583

Suppose the following:

>>> s = set([1, 2, 3])

How do I get a value (any value) out of s without doing s.pop()? I want to leave the item in the set until I am sure I can remove it - something I can only be sure of after an asynchronous call to another host.

Quick and dirty:

>>> elem = s.pop()
>>> s.add(elem)

But do you know of a better way? Ideally in constant time.

10
  • 22
    Anyone know why python doesn't already have this function implemented?
    – hlin117
    Jun 22, 2015 at 7:50
  • 5
    What's the use case? Set doesn't have this ability for a reason. You supposed to iterate through it and make set related operations like union etc not taking elements from it. For example next(iter({3,2,1})) always returns 1 so if you thought that this would return random element - it wouldn't. So maybe you just using the wrong data structure? What's the use case? May 28, 2017 at 13:59
  • 1
    Related: stackoverflow.com/questions/20625579/… (I know, it's not the same question, but there are worthwhile alternatives and insights there.)

Things to do:
1. Return the stretch of the Python set thread from "How do I get" through "in constant time.", copied word for word.
2. Does each statement agree with the Python set thread? Answer yes or no for each one, and quote the words from the thread that decide it.
(a) The asker wants the item to stay in the set until it is certain the item can be removed.
(b) One comment says next(iter({3,2,1})) returns a random element.
(c) The asker would ideally like a solution that works in constant time.
The listing that comes after the Python set thread isn't needed for anything here.

Recorded information:

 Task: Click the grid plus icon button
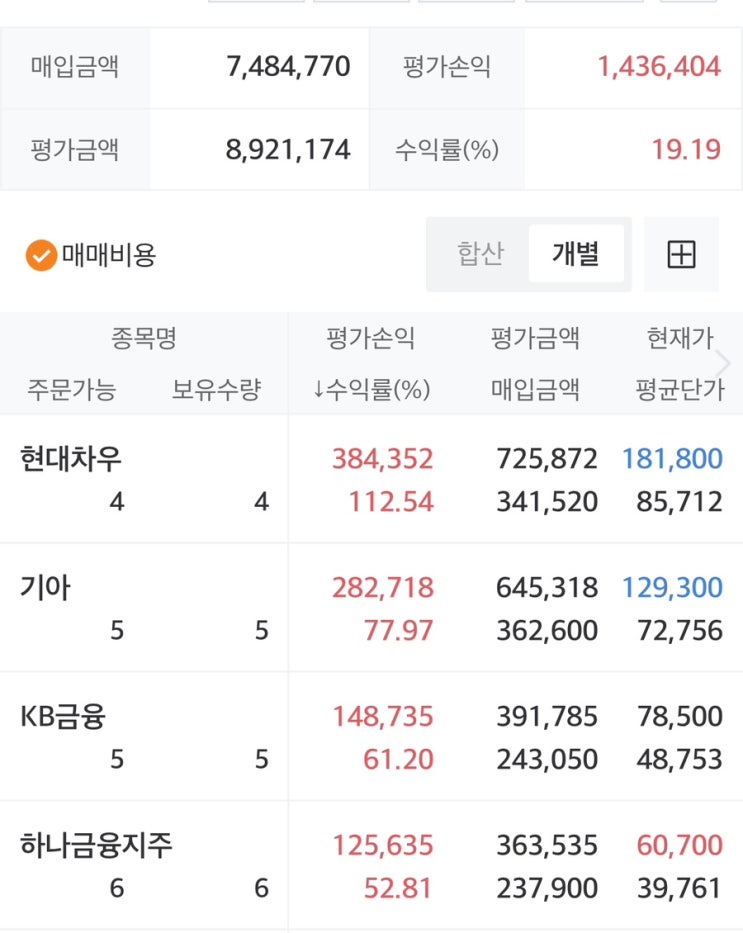pos(681,254)

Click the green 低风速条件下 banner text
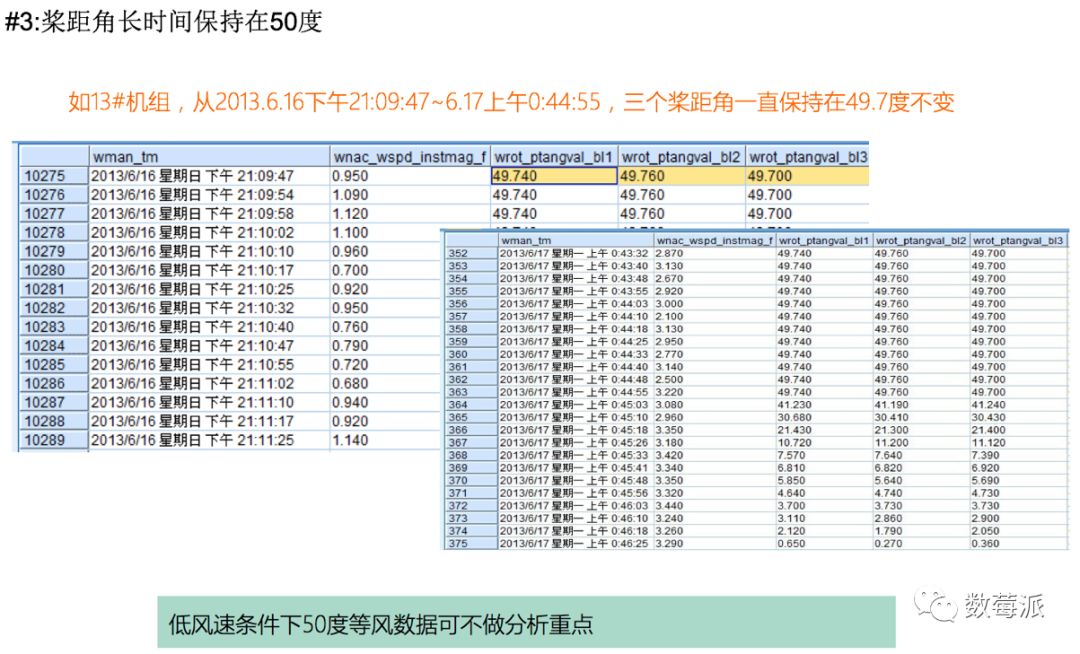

The results:
1.
How do I get a value (any value) out of s without doing s.pop()? I want to leave the item in the set until I am sure I can remove it - something I can only be sure of after an asynchronous call to another host.

Quick and dirty:

>>> elem = s.pop()
>>> s.add(elem)

But do you know of a better way? Ideally in constant time.

2.
(a) Yes: "I want to leave the item in the set until I am sure I can remove it"
(b) No: "next(iter({3,2,1})) always returns 1 so if you thought that this would return random element - it wouldn't."
(c) Yes: "Ideally in constant time."